╭─ Data extracts

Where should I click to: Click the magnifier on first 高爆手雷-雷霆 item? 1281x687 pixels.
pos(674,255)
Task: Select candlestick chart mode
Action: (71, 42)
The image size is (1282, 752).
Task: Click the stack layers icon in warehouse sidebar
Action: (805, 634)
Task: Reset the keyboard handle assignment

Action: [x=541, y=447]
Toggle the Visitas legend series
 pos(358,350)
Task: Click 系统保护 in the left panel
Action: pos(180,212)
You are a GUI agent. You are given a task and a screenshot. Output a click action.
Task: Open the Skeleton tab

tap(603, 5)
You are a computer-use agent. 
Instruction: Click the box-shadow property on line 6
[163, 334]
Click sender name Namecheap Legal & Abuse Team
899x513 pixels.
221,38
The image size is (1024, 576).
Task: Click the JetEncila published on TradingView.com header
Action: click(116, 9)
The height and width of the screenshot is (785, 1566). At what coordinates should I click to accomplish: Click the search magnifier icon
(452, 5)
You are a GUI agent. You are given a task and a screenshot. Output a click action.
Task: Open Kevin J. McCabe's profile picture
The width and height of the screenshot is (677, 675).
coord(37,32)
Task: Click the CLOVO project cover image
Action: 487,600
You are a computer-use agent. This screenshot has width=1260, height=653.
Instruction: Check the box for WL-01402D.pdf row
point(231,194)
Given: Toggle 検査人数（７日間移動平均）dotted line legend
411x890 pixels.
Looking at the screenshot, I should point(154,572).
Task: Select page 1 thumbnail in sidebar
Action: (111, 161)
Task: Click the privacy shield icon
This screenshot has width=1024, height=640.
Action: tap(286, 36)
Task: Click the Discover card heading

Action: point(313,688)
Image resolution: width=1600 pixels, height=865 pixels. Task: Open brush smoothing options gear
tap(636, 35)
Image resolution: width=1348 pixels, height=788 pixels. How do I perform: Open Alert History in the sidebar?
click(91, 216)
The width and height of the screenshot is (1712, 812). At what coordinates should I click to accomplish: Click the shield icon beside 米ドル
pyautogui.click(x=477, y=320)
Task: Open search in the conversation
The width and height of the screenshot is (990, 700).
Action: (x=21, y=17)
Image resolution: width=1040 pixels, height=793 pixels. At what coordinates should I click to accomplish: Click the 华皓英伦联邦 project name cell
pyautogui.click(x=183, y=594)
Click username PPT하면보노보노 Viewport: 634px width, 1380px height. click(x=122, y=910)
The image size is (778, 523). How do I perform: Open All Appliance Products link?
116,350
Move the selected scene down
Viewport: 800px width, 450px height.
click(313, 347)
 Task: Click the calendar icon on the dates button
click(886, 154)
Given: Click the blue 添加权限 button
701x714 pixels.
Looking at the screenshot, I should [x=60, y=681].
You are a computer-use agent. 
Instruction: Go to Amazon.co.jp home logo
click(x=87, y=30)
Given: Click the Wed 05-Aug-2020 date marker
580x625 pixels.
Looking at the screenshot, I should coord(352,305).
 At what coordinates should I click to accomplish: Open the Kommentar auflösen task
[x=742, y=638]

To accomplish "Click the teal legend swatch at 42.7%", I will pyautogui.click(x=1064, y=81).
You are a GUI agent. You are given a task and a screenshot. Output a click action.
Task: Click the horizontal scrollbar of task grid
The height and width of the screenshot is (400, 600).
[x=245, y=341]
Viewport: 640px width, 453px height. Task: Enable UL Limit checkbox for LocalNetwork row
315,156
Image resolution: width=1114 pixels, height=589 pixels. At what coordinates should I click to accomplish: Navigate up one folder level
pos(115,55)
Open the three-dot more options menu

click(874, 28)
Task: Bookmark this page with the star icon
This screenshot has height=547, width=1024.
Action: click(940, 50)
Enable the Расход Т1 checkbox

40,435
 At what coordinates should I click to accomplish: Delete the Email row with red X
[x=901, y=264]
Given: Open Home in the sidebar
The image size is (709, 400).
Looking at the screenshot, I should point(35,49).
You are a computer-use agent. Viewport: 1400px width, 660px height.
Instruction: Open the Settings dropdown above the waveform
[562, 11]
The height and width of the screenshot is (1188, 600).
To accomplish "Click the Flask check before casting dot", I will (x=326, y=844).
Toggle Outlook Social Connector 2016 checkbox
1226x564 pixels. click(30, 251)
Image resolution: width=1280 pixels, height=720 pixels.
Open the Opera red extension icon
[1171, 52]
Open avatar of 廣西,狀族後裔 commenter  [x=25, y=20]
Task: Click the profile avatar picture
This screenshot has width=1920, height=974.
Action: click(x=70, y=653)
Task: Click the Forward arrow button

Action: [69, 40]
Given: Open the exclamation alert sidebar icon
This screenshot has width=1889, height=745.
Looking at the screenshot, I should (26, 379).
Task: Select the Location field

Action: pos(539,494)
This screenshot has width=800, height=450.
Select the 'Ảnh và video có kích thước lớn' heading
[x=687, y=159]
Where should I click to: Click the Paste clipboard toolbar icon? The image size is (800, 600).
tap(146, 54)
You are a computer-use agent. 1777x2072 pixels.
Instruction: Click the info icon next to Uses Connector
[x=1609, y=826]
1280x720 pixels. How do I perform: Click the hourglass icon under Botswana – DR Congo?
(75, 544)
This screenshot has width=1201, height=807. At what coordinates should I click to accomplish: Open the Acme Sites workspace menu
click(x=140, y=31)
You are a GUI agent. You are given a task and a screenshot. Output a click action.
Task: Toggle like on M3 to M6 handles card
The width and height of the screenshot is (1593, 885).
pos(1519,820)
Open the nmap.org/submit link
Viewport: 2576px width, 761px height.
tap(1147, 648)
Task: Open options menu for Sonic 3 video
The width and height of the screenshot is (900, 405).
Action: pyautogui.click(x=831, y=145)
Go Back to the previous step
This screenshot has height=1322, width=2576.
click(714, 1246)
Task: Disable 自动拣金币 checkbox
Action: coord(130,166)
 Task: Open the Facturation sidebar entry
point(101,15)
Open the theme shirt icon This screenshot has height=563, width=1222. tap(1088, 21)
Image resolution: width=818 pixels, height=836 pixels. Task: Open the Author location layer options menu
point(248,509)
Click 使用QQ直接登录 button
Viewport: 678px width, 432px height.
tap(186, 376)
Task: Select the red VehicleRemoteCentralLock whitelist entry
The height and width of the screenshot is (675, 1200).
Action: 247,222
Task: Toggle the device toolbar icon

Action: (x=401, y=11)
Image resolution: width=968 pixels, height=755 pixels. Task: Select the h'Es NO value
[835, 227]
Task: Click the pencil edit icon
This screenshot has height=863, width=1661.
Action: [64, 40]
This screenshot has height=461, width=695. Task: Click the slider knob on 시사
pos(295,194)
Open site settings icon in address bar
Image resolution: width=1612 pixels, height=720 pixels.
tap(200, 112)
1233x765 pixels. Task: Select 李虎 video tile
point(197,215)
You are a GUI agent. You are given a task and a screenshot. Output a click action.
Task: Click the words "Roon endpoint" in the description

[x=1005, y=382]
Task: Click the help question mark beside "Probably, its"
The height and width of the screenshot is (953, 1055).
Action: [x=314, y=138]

╰─

> _Task to carry out_
Retype the records in their entirety, matching each one exactly.

> _Result below_
Where should I click to: Click the magnifier on first 高爆手雷-雷霆 item? 1281x687 pixels.
pos(674,255)
Task: Select candlestick chart mode
Action: (71, 42)
The image size is (1282, 752).
Task: Click the stack layers icon in warehouse sidebar
Action: (805, 634)
Task: Reset the keyboard handle assignment

Action: [x=541, y=447]
Toggle the Visitas legend series
 pos(358,350)
Task: Click 系统保护 in the left panel
Action: pos(180,212)
You are a GUI agent. You are given a task and a screenshot. Output a click action.
Task: Open the Skeleton tab

tap(603, 5)
You are a computer-use agent. 
Instruction: Click the box-shadow property on line 6
[163, 334]
Click sender name Namecheap Legal & Abuse Team
899x513 pixels.
221,38
The image size is (1024, 576).
Task: Click the JetEncila published on TradingView.com header
Action: click(116, 9)
The height and width of the screenshot is (785, 1566). At what coordinates should I click to accomplish: Click the search magnifier icon
(452, 5)
You are a GUI agent. You are given a task and a screenshot. Output a click action.
Task: Open Kevin J. McCabe's profile picture
The width and height of the screenshot is (677, 675).
coord(37,32)
Task: Click the CLOVO project cover image
Action: 487,600
You are a computer-use agent. This screenshot has width=1260, height=653.
Instruction: Check the box for WL-01402D.pdf row
point(231,194)
Given: Toggle 検査人数（７日間移動平均）dotted line legend
411x890 pixels.
Looking at the screenshot, I should point(154,572).
Task: Select page 1 thumbnail in sidebar
Action: (111, 161)
Task: Click the privacy shield icon
This screenshot has width=1024, height=640.
Action: tap(286, 36)
Task: Click the Discover card heading

Action: point(313,688)
Image resolution: width=1600 pixels, height=865 pixels. Task: Open brush smoothing options gear
tap(636, 35)
Image resolution: width=1348 pixels, height=788 pixels. How do I perform: Open Alert History in the sidebar?
click(91, 216)
The width and height of the screenshot is (1712, 812). At what coordinates should I click to accomplish: Click the shield icon beside 米ドル
pyautogui.click(x=477, y=320)
Task: Open search in the conversation
The width and height of the screenshot is (990, 700).
Action: (x=21, y=17)
Image resolution: width=1040 pixels, height=793 pixels. At what coordinates should I click to accomplish: Click the 华皓英伦联邦 project name cell
pyautogui.click(x=183, y=594)
Click username PPT하면보노보노 Viewport: 634px width, 1380px height. click(x=122, y=910)
The image size is (778, 523). How do I perform: Open All Appliance Products link?
116,350
Move the selected scene down
Viewport: 800px width, 450px height.
click(313, 347)
 Task: Click the calendar icon on the dates button
click(886, 154)
Given: Click the blue 添加权限 button
701x714 pixels.
Looking at the screenshot, I should [x=60, y=681].
You are a computer-use agent. 
Instruction: Go to Amazon.co.jp home logo
click(x=87, y=30)
Given: Click the Wed 05-Aug-2020 date marker
580x625 pixels.
Looking at the screenshot, I should coord(352,305).
 At what coordinates should I click to accomplish: Open the Kommentar auflösen task
[x=742, y=638]

To accomplish "Click the teal legend swatch at 42.7%", I will pyautogui.click(x=1064, y=81).
You are a GUI agent. You are given a task and a screenshot. Output a click action.
Task: Click the horizontal scrollbar of task grid
The height and width of the screenshot is (400, 600).
[x=245, y=341]
Viewport: 640px width, 453px height. Task: Enable UL Limit checkbox for LocalNetwork row
315,156
Image resolution: width=1114 pixels, height=589 pixels. At what coordinates should I click to accomplish: Navigate up one folder level
pos(115,55)
Open the three-dot more options menu

click(874, 28)
Task: Bookmark this page with the star icon
This screenshot has height=547, width=1024.
Action: click(940, 50)
Enable the Расход Т1 checkbox

40,435
 At what coordinates should I click to accomplish: Delete the Email row with red X
[x=901, y=264]
Given: Open Home in the sidebar
The image size is (709, 400).
Looking at the screenshot, I should point(35,49).
You are a computer-use agent. Viewport: 1400px width, 660px height.
Instruction: Open the Settings dropdown above the waveform
[562, 11]
The height and width of the screenshot is (1188, 600).
To accomplish "Click the Flask check before casting dot", I will (x=326, y=844).
Toggle Outlook Social Connector 2016 checkbox
1226x564 pixels. click(30, 251)
Image resolution: width=1280 pixels, height=720 pixels.
Open the Opera red extension icon
[1171, 52]
Open avatar of 廣西,狀族後裔 commenter  [x=25, y=20]
Task: Click the profile avatar picture
This screenshot has width=1920, height=974.
Action: click(x=70, y=653)
Task: Click the Forward arrow button

Action: [69, 40]
Given: Open the exclamation alert sidebar icon
This screenshot has width=1889, height=745.
Looking at the screenshot, I should (26, 379).
Task: Select the Location field

Action: pos(539,494)
This screenshot has width=800, height=450.
Select the 'Ảnh và video có kích thước lớn' heading
[x=687, y=159]
Where should I click to: Click the Paste clipboard toolbar icon? The image size is (800, 600).
tap(146, 54)
You are a computer-use agent. 1777x2072 pixels.
Instruction: Click the info icon next to Uses Connector
[x=1609, y=826]
1280x720 pixels. How do I perform: Click the hourglass icon under Botswana – DR Congo?
(75, 544)
This screenshot has width=1201, height=807. At what coordinates should I click to accomplish: Open the Acme Sites workspace menu
click(x=140, y=31)
You are a GUI agent. You are given a task and a screenshot. Output a click action.
Task: Toggle like on M3 to M6 handles card
The width and height of the screenshot is (1593, 885).
pos(1519,820)
Open the nmap.org/submit link
Viewport: 2576px width, 761px height.
tap(1147, 648)
Task: Open options menu for Sonic 3 video
The width and height of the screenshot is (900, 405).
Action: pyautogui.click(x=831, y=145)
Go Back to the previous step
This screenshot has height=1322, width=2576.
click(714, 1246)
Task: Disable 自动拣金币 checkbox
Action: coord(130,166)
 Task: Open the Facturation sidebar entry
point(101,15)
Open the theme shirt icon This screenshot has height=563, width=1222. tap(1088, 21)
Image resolution: width=818 pixels, height=836 pixels. Task: Open the Author location layer options menu
point(248,509)
Click 使用QQ直接登录 button
Viewport: 678px width, 432px height.
tap(186, 376)
Task: Select the red VehicleRemoteCentralLock whitelist entry
The height and width of the screenshot is (675, 1200).
Action: 247,222
Task: Toggle the device toolbar icon

Action: (x=401, y=11)
Image resolution: width=968 pixels, height=755 pixels. Task: Select the h'Es NO value
[835, 227]
Task: Click the pencil edit icon
This screenshot has height=863, width=1661.
Action: [64, 40]
This screenshot has height=461, width=695. Task: Click the slider knob on 시사
pos(295,194)
Open site settings icon in address bar
Image resolution: width=1612 pixels, height=720 pixels.
tap(200, 112)
1233x765 pixels. Task: Select 李虎 video tile
point(197,215)
You are a GUI agent. You are given a task and a screenshot. Output a click action.
Task: Click the words "Roon endpoint" in the description

[x=1005, y=382]
Task: Click the help question mark beside "Probably, its"
The height and width of the screenshot is (953, 1055).
Action: [x=314, y=138]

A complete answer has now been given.